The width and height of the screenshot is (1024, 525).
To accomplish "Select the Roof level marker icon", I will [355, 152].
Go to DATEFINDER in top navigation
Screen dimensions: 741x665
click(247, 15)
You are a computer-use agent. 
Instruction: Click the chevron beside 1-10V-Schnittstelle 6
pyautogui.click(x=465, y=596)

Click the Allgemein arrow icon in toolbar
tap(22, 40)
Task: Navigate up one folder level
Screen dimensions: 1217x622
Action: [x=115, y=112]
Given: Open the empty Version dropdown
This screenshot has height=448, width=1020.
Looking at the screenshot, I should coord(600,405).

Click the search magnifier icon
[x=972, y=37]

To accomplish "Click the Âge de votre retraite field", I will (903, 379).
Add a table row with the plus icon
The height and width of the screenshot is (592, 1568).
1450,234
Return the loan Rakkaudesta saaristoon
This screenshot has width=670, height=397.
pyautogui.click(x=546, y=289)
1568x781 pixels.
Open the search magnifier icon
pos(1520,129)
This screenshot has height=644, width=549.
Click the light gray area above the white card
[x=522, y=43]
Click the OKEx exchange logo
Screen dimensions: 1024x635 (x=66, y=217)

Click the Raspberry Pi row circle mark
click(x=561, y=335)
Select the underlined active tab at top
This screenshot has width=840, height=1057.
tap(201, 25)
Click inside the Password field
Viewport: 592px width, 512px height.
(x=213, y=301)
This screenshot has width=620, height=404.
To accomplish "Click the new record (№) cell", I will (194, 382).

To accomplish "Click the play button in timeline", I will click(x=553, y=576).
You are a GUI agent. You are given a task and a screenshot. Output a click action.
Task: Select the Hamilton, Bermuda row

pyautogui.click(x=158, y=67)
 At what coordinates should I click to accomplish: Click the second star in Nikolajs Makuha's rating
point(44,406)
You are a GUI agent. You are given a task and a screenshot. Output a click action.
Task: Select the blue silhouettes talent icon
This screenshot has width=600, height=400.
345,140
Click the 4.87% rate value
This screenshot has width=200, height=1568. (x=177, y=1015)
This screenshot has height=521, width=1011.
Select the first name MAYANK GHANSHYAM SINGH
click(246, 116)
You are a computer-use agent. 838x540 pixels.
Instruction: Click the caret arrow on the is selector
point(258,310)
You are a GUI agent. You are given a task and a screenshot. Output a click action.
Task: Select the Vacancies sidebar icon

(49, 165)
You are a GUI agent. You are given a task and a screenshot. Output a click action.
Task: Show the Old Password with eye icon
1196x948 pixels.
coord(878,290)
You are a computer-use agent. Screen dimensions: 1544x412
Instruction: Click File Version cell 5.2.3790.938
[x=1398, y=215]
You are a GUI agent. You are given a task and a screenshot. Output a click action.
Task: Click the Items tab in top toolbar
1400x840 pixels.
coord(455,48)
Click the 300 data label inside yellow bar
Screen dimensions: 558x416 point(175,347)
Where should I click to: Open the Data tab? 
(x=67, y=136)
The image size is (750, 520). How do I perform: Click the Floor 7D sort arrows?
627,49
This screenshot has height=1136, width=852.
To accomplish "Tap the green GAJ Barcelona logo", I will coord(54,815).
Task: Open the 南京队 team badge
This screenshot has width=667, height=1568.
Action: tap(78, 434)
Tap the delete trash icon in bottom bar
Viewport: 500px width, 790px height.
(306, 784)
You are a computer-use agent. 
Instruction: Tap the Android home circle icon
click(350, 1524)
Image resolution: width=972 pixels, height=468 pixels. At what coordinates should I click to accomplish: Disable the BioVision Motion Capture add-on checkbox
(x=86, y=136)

#### WHAT THE TASK ASKS
Leaving each word as it is, reproduce all the material.

#### SOLUTION BELOW
The width and height of the screenshot is (1024, 525).
To accomplish "Select the Roof level marker icon", I will [355, 152].
Go to DATEFINDER in top navigation
Screen dimensions: 741x665
click(247, 15)
You are a computer-use agent. 
Instruction: Click the chevron beside 1-10V-Schnittstelle 6
pyautogui.click(x=465, y=596)

Click the Allgemein arrow icon in toolbar
tap(22, 40)
Task: Navigate up one folder level
Screen dimensions: 1217x622
Action: [x=115, y=112]
Given: Open the empty Version dropdown
This screenshot has height=448, width=1020.
Looking at the screenshot, I should coord(600,405).

Click the search magnifier icon
[x=972, y=37]

To accomplish "Click the Âge de votre retraite field", I will (903, 379).
Add a table row with the plus icon
The height and width of the screenshot is (592, 1568).
1450,234
Return the loan Rakkaudesta saaristoon
This screenshot has width=670, height=397.
pyautogui.click(x=546, y=289)
1568x781 pixels.
Open the search magnifier icon
pos(1520,129)
This screenshot has height=644, width=549.
Click the light gray area above the white card
[x=522, y=43]
Click the OKEx exchange logo
Screen dimensions: 1024x635 (x=66, y=217)

Click the Raspberry Pi row circle mark
click(x=561, y=335)
Select the underlined active tab at top
This screenshot has width=840, height=1057.
tap(201, 25)
Click inside the Password field
Viewport: 592px width, 512px height.
(x=213, y=301)
This screenshot has width=620, height=404.
To accomplish "Click the new record (№) cell", I will (194, 382).

To accomplish "Click the play button in timeline", I will click(x=553, y=576).
You are a GUI agent. You are given a task and a screenshot. Output a click action.
Task: Select the Hamilton, Bermuda row

pyautogui.click(x=158, y=67)
 At what coordinates should I click to accomplish: Click the second star in Nikolajs Makuha's rating
point(44,406)
You are a GUI agent. You are given a task and a screenshot. Output a click action.
Task: Select the blue silhouettes talent icon
This screenshot has width=600, height=400.
345,140
Click the 4.87% rate value
This screenshot has width=200, height=1568. (x=177, y=1015)
This screenshot has height=521, width=1011.
Select the first name MAYANK GHANSHYAM SINGH
click(246, 116)
You are a computer-use agent. 838x540 pixels.
Instruction: Click the caret arrow on the is selector
point(258,310)
You are a GUI agent. You are given a task and a screenshot. Output a click action.
Task: Select the Vacancies sidebar icon

(49, 165)
You are a GUI agent. You are given a task and a screenshot. Output a click action.
Task: Show the Old Password with eye icon
1196x948 pixels.
coord(878,290)
You are a computer-use agent. Screen dimensions: 1544x412
Instruction: Click File Version cell 5.2.3790.938
[x=1398, y=215]
You are a GUI agent. You are given a task and a screenshot. Output a click action.
Task: Click the Items tab in top toolbar
1400x840 pixels.
coord(455,48)
Click the 300 data label inside yellow bar
Screen dimensions: 558x416 point(175,347)
Where should I click to: Open the Data tab? 
(x=67, y=136)
The image size is (750, 520). How do I perform: Click the Floor 7D sort arrows?
627,49
This screenshot has height=1136, width=852.
To accomplish "Tap the green GAJ Barcelona logo", I will coord(54,815).
Task: Open the 南京队 team badge
This screenshot has width=667, height=1568.
Action: tap(78, 434)
Tap the delete trash icon in bottom bar
Viewport: 500px width, 790px height.
(306, 784)
You are a computer-use agent. 
Instruction: Tap the Android home circle icon
click(350, 1524)
Image resolution: width=972 pixels, height=468 pixels. At what coordinates should I click to accomplish: Disable the BioVision Motion Capture add-on checkbox
(x=86, y=136)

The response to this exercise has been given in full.